La terre, les vaches, les saisons, les cochons, un mari et puis une fille. Voila la vie qui était passée dans ce silence étourdissant qui la dévorait encore parfois si elle se laissait aller. Un dernier coup de balai sur le sol et un coup de ce vin là et puis voila, la journée aurait été bien remplie. Comme la vie, un jour passé, un jour de plus.
Elle fuyait ces points d’interrogations qui surgissaient sans qu’elle les appelle, là dans la poussière, ou bien lorsqu’elle étendait le linge. Pourrait-elle lui dire un jour qu’il lui avait manqué tant et tant ? Voudrait-il l’écouter lui raconter la peur de ses silences et de ses cris profondément enfouis, lorsqu’il fallait aller bien et tenir la maison, s’occuper des champs, faire comme si rien n’était plus normal que de perdre son frère.
Pourquoi, n’était elle plus assez aimable pour être aimée, pourquoi ne lui avait il pas tendu un peu la main au cours de ces années de cœur sec. Oui c’était cela, la moitié du cœur sec et l’autre qui a besoin de l’eau de la vie. Un seul de ses mots à lui son frère jumeau et sa vie aurait été colorée de jaune, de bleu, avec une forêt de pleine vie. On ne devrait plus vivre sans son jumeau, non jamais.
Adolescent, il lui avait dit qu’il fallait vivre comme des « tout seul » avant de se mettre à courir les filles. Elle avait mis des années à comprendre, non pas que ce soit difficile, mais elle n’avait jamais pensé que les singuliers, ces solitudes qui passent leur vie à chercher l’âme sœur, pouvait être un modèle, un idéal. Elle avait mis la vie pour constater qu’il s’était peut être trompé et qu’elle ne pourrait jamais vivre avec le manque de frère, avec ce grand trou noir au fond d’elle, ce vertige qui l’emportait un peu chaque matin, parce qu’il fallait ne pas en parler. Alors elle avait meublé les vides, les mélancolies par l’abrutissante régularité des saisons, des choses qu’il avait fui. Un temps ramasser les noix, un temps le maïs, un temps les légumes, un temps le linge, un temps le bois, un temps les voisins, un temps les fleurs, un temps les plantes qui soignent, un temps lever les collets, un temps se ramasser avec tous ces souvenirs étalés, un temps pour tenter d’en faire une vie. Tous les temps avant le temps du rien.

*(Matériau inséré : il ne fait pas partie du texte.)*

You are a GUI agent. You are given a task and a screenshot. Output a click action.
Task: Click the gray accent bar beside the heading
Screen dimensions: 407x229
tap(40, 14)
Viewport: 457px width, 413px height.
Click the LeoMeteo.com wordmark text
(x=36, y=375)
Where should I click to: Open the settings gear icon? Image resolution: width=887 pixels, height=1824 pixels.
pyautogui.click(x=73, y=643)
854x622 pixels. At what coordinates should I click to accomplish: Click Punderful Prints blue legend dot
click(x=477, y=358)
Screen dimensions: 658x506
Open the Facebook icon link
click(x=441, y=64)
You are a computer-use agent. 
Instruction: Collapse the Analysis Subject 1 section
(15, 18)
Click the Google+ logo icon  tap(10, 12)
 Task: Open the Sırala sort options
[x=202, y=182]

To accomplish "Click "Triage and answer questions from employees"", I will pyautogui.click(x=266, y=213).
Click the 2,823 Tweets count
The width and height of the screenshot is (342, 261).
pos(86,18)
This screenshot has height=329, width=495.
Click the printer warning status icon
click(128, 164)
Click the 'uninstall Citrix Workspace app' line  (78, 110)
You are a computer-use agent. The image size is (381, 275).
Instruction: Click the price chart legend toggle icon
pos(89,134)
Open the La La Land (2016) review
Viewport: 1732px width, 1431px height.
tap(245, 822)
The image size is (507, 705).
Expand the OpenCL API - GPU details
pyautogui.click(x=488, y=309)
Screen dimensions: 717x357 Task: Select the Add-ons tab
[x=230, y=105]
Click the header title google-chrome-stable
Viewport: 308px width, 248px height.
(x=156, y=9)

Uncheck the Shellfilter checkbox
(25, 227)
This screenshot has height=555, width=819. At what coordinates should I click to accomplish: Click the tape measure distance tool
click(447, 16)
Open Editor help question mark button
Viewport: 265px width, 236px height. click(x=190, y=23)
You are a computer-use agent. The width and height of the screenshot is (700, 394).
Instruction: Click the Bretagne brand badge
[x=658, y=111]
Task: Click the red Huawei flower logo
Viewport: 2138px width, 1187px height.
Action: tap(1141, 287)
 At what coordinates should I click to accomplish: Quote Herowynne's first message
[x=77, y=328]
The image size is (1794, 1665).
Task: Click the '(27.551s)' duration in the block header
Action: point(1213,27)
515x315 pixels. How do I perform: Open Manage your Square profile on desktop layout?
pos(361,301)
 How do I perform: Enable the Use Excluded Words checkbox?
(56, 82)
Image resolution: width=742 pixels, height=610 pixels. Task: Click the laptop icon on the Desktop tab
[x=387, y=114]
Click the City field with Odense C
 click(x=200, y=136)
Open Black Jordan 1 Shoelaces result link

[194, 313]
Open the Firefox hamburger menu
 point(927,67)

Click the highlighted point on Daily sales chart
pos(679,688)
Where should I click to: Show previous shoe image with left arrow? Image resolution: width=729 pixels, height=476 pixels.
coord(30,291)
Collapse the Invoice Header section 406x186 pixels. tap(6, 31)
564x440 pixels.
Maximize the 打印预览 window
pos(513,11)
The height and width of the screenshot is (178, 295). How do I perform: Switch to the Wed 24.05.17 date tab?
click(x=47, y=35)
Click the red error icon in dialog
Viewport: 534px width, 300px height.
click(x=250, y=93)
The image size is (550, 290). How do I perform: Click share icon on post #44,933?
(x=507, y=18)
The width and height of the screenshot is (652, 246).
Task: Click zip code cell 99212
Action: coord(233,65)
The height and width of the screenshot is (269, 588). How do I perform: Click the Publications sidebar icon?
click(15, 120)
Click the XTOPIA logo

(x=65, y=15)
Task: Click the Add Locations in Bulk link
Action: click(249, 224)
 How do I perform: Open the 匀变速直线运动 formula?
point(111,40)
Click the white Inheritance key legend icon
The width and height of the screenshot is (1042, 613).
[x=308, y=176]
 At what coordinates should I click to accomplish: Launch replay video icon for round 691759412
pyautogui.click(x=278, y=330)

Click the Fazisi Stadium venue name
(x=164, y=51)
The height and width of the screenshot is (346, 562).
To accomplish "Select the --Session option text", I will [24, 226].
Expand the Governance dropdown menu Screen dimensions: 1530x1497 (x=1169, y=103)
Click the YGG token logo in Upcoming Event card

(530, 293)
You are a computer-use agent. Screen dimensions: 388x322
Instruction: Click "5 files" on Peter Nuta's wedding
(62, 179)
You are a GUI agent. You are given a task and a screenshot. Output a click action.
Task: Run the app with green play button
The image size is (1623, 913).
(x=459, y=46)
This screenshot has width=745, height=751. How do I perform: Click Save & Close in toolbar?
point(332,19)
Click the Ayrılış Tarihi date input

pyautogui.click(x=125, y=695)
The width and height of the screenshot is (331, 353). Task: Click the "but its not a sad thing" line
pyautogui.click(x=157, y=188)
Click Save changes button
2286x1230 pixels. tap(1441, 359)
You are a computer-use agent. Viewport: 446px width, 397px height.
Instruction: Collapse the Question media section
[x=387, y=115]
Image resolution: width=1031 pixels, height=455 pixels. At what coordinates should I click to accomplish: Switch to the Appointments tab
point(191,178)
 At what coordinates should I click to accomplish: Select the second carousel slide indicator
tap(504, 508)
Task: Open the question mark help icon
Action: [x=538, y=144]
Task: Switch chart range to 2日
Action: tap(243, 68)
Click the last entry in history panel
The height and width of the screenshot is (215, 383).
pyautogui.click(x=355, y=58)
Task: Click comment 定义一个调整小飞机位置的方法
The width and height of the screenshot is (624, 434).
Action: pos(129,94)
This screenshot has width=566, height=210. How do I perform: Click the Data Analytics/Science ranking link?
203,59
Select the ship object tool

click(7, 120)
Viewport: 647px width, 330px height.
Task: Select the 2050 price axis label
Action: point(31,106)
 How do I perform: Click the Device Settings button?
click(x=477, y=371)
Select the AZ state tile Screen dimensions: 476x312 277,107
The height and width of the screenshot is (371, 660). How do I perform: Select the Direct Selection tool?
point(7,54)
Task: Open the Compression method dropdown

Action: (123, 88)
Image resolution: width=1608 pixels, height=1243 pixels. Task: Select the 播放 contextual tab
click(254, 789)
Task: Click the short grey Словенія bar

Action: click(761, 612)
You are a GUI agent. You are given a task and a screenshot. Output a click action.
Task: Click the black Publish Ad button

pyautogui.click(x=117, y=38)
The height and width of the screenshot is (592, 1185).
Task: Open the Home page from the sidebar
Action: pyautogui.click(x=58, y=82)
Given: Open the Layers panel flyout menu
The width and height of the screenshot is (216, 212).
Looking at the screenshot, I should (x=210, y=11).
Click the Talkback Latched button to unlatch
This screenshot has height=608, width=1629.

Son frère, elle l’avait aimé comme elle n’avait rien aimé d’autre, il ne le savait pas, il n’existait plus, il était devenu ce qu’il avait toujours été, l’autre, son autre.
Alors, le balai elle le passait sans y penser. Dehors, le ciel léchait le ventre de la terre, elle était seule, un peu plus ce soir là. Le soleil se couchait derrière la montagne toute là, immense et éternelle, toujours changeante et tellement immobile.